Hype Igoe stated, NY World July 18, 1923, “A mite of a man, winning his title when he weighed only 98 pounds, Jimmy Wilde has deserved all the praise heaped upon him in the way of idolatry. No English fighter has come close to matching his record from the days of Tom Figg until now. Few men of his size have ever stood up to his walloping.”
Wilde fought and defeated every flyweight and bantamweight of note in Great Britain. Examining his record one sees that he fought really good fighters. Young Jennings (ex Flyweight champion), Joe Symonds (ex bantamweight champion), Johnny Hughes (ex bantamweight champ) Sid Smith (ex Flyweight champion), Tancy Lee (Flyweight champion), Tommy Noble (ex bantamweight champion and well known in America) and men such as Bouzini, Mansfield, and Cullen who were all top flyweights.

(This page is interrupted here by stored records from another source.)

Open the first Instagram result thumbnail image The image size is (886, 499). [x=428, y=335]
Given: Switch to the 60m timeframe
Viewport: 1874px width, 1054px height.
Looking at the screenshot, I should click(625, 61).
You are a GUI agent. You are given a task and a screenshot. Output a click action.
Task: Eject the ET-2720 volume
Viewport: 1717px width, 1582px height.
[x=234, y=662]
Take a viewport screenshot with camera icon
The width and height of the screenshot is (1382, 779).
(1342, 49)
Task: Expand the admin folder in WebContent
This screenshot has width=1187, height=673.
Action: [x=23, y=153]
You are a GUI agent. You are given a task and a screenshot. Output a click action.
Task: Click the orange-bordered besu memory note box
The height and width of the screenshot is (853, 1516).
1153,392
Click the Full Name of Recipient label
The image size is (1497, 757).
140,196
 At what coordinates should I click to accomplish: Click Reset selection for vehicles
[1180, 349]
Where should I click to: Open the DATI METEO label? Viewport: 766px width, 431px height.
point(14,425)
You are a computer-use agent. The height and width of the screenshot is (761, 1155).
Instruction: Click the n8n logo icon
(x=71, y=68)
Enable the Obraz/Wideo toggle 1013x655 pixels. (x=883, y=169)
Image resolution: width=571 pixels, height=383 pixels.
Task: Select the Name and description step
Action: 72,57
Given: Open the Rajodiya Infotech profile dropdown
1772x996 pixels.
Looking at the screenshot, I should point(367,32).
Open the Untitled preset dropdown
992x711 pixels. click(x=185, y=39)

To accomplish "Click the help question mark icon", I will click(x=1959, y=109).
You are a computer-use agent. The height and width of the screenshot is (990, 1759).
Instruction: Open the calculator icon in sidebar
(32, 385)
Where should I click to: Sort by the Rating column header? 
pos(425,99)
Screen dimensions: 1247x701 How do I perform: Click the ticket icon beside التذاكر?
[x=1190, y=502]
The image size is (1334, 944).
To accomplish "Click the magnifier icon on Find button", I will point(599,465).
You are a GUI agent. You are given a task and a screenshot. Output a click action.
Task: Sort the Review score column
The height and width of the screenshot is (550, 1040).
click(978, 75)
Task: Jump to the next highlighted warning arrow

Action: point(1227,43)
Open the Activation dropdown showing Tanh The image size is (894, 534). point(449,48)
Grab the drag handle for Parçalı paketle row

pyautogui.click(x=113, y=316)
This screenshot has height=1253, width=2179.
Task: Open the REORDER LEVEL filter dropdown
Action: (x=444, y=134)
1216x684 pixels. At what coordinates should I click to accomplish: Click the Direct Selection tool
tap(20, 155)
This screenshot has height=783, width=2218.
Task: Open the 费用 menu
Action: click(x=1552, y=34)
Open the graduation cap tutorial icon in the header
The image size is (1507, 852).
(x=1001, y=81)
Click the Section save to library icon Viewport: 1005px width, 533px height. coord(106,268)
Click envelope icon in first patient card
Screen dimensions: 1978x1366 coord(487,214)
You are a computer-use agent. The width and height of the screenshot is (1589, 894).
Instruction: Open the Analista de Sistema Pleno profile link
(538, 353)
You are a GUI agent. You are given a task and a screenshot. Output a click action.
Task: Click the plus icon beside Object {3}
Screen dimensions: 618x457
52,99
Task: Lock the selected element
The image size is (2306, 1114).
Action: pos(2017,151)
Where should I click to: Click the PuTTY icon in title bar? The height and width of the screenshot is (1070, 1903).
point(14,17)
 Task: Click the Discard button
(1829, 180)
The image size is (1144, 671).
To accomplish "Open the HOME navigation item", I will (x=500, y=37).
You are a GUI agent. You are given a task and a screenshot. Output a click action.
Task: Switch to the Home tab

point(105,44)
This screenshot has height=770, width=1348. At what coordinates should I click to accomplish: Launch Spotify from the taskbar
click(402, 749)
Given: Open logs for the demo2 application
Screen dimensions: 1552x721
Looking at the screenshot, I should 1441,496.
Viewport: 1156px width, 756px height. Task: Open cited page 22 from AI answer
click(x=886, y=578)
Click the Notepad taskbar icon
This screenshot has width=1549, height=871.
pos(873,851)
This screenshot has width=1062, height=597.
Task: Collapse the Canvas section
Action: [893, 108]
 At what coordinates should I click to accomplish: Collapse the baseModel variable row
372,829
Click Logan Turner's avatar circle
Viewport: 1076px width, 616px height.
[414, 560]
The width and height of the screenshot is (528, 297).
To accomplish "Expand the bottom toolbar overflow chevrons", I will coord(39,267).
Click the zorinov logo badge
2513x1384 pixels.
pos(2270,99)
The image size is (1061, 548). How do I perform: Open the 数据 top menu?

He knocked out the tough black American flyweight Young Zulu Kid in 11 rounds to cement his claim as champion in 1916. He beat all the best bantamweights as well as top British featherweight Joe Conn. Conn, who a class 126-pounder, was floored 6 times in round 10 and knocked out in the 12th.
In 1919 Wilde went on an American tour going undefeated in 12 fights that included two sensational wins over highly regarded American bantamweights, Joe Lynch and Pal Moore. Returning to Britain in 1920 he virtually retired from the ring as a conquering hero.
He did fight again and lost in 1921 to Pete Herman, one of the great bantamweights of all time, who outweighed him by 19 pounds. Herman came in overweight and scaled as much as a featherweight. Wilde was game and lasted until the 17th round. His last fight after a two year absence from the ring was against hard-hitting Pancho Villa who took his Flyweight title in 1923. Wilde died in Cardiff, Wales in 1969 at age 77.
Perhaps he is best remembered by the words of former heavyweight champion Gene Tunney who said simply, “Jimmy was the greatest fighter I ever saw.”
Both Nat Fleischer and Charley Rose rate Jimmy Wilde as the # 1 all time Flyweight. Herbert Goldman also rated Wilde # 1 in 1987. Cox’s Corner considers him as the # 1 Flyweight of all time.